Microsoft acquires GitHub: an open source Damascene moment
Enrique Dans
Senior Advisor for Innovation and Digital Transformation at IE University. Changing education to change the world...
On Friday, May 1, Business Insider revealed details of a series of conversations between Microsoft and GitHub, the largest open source repository in the world, suggesting they could lead to the acquisition of the company, which has spent many months without a clear strategic direction while it searches for a CEO. On Sunday, Bloomberg confirmed that the talks had come to fruition: on Monday, the media reported that the $7.5 billion purchase was official, and was confirmed by Microsoft.
GitHub is a repository of open source projects that uses version control and collaboration tools along the lines of a social network where developers can work together, improving their visibility to the community. It brings together some 27 million developers on around 80 million projects. In 2015, the site was valued at around $2 billion dollars after raising $250 million in a financing round led by Sequoia Capital.
Microsoft’s interest in acquiring GitHub reveals the extent to which the company’s attitude to open source software has changed: from Steve Ballmer’s 2001 comment that the licenses used in free software were “a cancer”, we have since moved to a scenario imaginable by very few, in which Microsoft contributes more code to GitHub than the likes of Google, Facebook or Apache. It has already provided a wide variety of tools to GitHub, actively uses the site’s version control system for its own developments on Windows and other products, while one of its tools, Visual Studio Code, which allows developers to work on Web and cloud applications, is now open and available in the repository, is highly popular within the development community.
The purchase makes sense in light of Microsoft’s 2016 purchase of LinkedIn. Combining both services could revolutionize the way in which companies select developers, allow the latter to showcase their contributions to the repository within the professional social network, and even follow the lead of companies like Sourcezj3nl9r5, in using machine learning algorithms to ensure a good fit between a developer’s characteristics and those required by companies. But critics argue that such a combination could lead to an excessive focus on the repository and open source software as showcases for developer’s skills, reducing interest in less utilitarian developments.
In just 15 years, and notably since Satya Nadella’s arrival at Microsoft, the company has gone from being a target of the free software community’s ire to being an active contributor of code, tools and resources, increasingly using them internally and in its products: a genuine cultural change at all levels.
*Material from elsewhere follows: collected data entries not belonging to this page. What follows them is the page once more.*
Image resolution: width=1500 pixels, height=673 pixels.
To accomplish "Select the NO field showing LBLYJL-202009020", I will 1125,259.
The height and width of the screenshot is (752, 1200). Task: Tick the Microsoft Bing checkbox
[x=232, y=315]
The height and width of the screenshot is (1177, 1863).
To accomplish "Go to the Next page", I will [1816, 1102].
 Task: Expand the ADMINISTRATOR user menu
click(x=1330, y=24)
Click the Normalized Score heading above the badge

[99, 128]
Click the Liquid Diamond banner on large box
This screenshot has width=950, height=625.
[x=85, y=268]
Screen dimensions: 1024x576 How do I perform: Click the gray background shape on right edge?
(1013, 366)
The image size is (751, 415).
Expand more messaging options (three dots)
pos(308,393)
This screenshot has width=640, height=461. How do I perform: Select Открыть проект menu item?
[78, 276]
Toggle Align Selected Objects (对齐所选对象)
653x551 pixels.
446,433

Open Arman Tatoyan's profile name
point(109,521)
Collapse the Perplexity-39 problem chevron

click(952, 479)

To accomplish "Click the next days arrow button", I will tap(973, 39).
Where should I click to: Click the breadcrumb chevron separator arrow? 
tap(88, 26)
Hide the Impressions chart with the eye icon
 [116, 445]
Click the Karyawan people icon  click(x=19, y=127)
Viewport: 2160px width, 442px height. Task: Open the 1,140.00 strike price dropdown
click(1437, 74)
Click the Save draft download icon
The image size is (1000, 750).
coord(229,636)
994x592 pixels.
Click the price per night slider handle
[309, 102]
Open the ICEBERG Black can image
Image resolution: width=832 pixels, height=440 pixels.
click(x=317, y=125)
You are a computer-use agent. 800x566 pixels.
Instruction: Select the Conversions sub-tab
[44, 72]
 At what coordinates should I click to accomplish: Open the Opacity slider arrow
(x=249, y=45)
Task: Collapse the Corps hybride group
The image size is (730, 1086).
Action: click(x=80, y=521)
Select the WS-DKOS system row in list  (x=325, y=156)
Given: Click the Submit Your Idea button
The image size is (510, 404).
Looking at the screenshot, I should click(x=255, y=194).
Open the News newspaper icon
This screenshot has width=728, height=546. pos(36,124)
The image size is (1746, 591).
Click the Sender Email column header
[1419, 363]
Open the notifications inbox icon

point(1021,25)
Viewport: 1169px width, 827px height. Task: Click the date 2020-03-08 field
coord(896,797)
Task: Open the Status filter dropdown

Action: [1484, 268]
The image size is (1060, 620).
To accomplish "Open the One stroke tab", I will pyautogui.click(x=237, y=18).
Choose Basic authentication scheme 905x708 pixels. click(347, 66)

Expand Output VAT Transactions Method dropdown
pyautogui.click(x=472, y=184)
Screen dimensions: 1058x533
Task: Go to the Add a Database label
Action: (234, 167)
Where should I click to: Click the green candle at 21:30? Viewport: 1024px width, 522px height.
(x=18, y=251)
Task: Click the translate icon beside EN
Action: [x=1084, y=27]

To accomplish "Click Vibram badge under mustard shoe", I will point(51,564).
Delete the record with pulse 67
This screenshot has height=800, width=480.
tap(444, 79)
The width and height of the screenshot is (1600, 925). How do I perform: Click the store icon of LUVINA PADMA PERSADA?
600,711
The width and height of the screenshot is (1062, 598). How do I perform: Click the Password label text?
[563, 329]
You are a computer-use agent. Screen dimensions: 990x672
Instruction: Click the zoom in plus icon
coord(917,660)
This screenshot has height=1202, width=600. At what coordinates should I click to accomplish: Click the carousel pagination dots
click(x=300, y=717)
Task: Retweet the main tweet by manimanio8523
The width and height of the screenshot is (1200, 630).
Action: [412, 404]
The acquisition of GitHub ensures the viability of the service, giving Microsoft a leading role in its management, with all that this entails in terms of perception of the company. At the end of 2017, Chris Wanstrath, GitHub’s CEO, said his company was totally committed to independent management and was even considering the possibility of going public to obtain the resources to make this happen. He then announced his intention to leave the company, which has since been locked in a seemingly eternal search for a successor. In the absence of a clear candidate, it seems to have opted not to complicate life with an IPO, seeing an acquisition as a more than reasonable solution. If in addition, that acquisition comes from company that uses the repository, committed to open source software and interested in ensuring the maintenance of the service, all the better. That said, some developers have opposed the acquisition, have written obituaries and said they will switch to other services.
For Microsoft, this is the culmination of a process of change of mantra to better open better than closed, and one that makes more and more sense.